Rewrite the rows below, changing every instance of "button" to "control" and leaving all other text as it is.

━━ RECORDS ━━

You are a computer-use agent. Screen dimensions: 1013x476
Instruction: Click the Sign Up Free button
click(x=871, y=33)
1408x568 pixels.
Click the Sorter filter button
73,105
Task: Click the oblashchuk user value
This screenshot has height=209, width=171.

━━━

=== EXERCISE ANSWER ===
You are a computer-use agent. Screen dimensions: 1013x476
Instruction: Click the Sign Up Free control
click(x=871, y=33)
1408x568 pixels.
Click the Sorter filter control
73,105
Task: Click the oblashchuk user value
This screenshot has height=209, width=171.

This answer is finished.